■ **What is being asked**
Reproduce word for word the lines of the material that run from the line containing "Given: Sort by 创建时间 column arrows" through the end of the material, including both the first and the last line.

***

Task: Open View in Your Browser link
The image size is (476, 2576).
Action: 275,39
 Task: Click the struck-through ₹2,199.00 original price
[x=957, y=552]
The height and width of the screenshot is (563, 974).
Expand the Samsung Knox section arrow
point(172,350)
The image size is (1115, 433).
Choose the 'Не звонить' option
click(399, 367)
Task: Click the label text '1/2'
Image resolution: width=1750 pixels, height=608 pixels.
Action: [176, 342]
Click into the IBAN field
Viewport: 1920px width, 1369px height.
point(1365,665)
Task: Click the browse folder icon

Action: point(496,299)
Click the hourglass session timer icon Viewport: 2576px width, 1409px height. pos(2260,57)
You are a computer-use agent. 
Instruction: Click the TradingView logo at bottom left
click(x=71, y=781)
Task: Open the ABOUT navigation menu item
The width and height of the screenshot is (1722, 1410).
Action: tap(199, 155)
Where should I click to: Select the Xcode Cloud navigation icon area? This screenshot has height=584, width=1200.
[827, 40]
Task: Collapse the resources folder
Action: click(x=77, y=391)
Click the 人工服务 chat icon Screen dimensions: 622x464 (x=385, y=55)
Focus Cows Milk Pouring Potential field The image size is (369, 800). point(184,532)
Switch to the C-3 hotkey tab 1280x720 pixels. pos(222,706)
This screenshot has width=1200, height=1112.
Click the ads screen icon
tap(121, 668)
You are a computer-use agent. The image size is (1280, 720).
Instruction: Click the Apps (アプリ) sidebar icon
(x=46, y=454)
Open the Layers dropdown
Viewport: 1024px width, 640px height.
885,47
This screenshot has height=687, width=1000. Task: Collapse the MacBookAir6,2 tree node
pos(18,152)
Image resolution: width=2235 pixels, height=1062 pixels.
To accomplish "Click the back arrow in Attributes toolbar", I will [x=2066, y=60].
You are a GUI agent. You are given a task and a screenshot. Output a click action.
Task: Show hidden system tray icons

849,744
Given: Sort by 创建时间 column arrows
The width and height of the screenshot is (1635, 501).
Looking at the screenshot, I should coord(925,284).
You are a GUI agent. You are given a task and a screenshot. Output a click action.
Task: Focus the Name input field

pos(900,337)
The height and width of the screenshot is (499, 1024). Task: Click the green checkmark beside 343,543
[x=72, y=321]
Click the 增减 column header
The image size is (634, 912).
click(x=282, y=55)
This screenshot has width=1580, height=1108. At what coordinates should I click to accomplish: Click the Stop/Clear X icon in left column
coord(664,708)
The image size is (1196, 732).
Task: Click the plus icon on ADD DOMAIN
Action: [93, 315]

***

■ **Written solution**
Given: Sort by 创建时间 column arrows
The width and height of the screenshot is (1635, 501).
Looking at the screenshot, I should coord(925,284).
You are a GUI agent. You are given a task and a screenshot. Output a click action.
Task: Focus the Name input field

pos(900,337)
The height and width of the screenshot is (499, 1024). Task: Click the green checkmark beside 343,543
[x=72, y=321]
Click the 增减 column header
The image size is (634, 912).
click(x=282, y=55)
This screenshot has width=1580, height=1108. At what coordinates should I click to accomplish: Click the Stop/Clear X icon in left column
coord(664,708)
The image size is (1196, 732).
Task: Click the plus icon on ADD DOMAIN
Action: [93, 315]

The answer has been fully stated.